Though Caesar's ambition extended beyond leading his own faction; he wanted to become an institution called the First Man in Rome. Primus inter pares, the first among his equals, all things to all men, owning the most auctoritas, the most dignitas; the First Man in Rome was clout personified. Whatever he said was listened to, and no one could pull him down because he was neither King nor Dictator; he held his position by sheer personal power, was what he was through no office, no army at his back. Old Gaius Marius had done it the hard way, by conquering the Germans, for he had owned no ancestors to tell men he deserved to be the First Man in Rome. Sulla had the ancestors, but did not earn the title because he made himself Dictator. Simply, he was Sulla—great aristocrat, autocrat, winner of the awesome Grass Crown, undefeated general. A military legend hatched in the political arena, that was the First Man in Rome.

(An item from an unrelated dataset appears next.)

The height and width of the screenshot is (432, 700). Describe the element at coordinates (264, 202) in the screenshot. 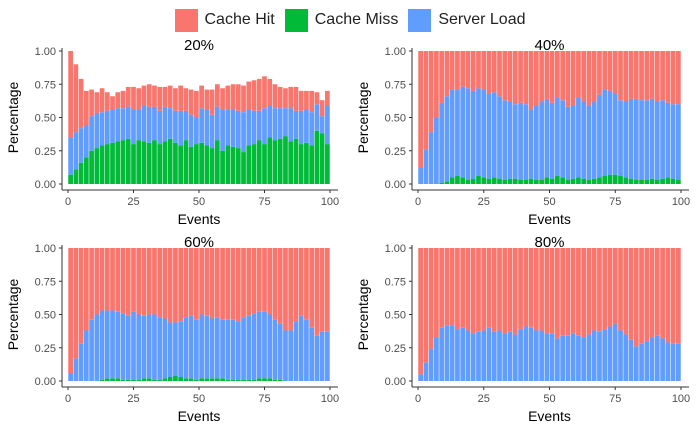

I see `x-tick-label: 75` at that location.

Therefore the man who would be the First Man in Rome could not belong to a faction; he had to create a faction, stand forth in the Forum Romanum as no one's minion, yet a most fearsome ally. In this Rome of today, being a patrician made it easier, and Caesar was a patrician. His remote ancestors had been members of the Senate when it had consisted of a mere hundred men who advised the King of Rome. Before Rome so much as existed, his ancestors had been kings themselves, of Alba Longa on the Alban Mount. And before that, his thirty-nine times great-grandmother was the Goddess Venus herself; she had borne Aeneas, King of Dardania, who had sailed to Latin Italia and set up a new kingdom in what would one day be the home domain of Rome. To come from such stellar stock predisposed people to look to a man as leader of their faction; Romans liked men with ancestors, and the more august the ancestors were, the better a man's chances to create his own faction.

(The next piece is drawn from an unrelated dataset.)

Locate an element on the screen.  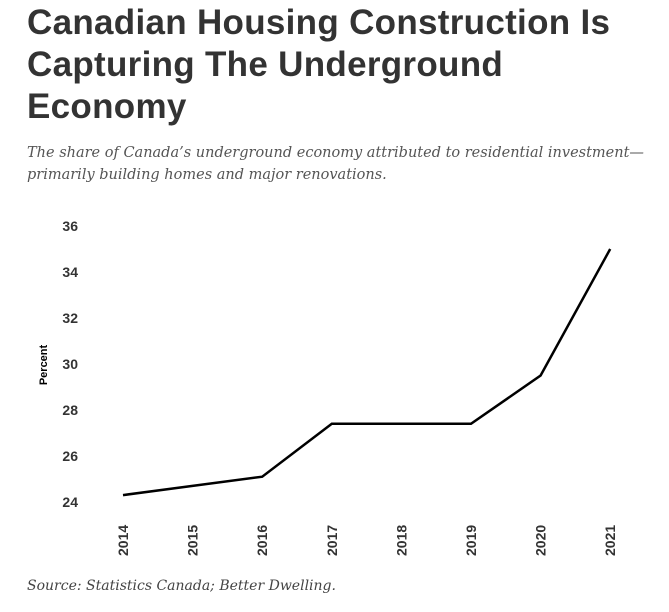
x-tick-label: 2015 is located at coordinates (193, 540).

Thus it was that Caesar understood what he had to do between now and the consulship, nine years away. He had to predispose men to look upon him as worthy to become the First Man in Rome. Which didn't mean conciliating his peers; it meant dominating those who were not his peers. His peers would fear him and hate him, as they did all who aspired to be called the First Man in Rome. His peers would fight his ambition tooth and nail, stop at nothing to bring him down before he was too powerful ever to bring down. That was why they loathed Pompey the Great, who fancied himself the present First Man in Rome. Well, he wouldn't last. The title belonged to Caesar, and nothing, animate or inanimate, would stop his taking it. He knew that because he knew himself.
At dawn on the day after he arrived home, it was gratifying to discover that a tidy little band of clients had presented themselves to pay him their compliments; his reception room was full of them, and Eutychus the steward was beaming all over his fat face at sight of them. So too was old Lucius Decumius beaming, chirpy and angular as a cricket, hopping eagerly from foot to foot when Caesar emerged from his private rooms.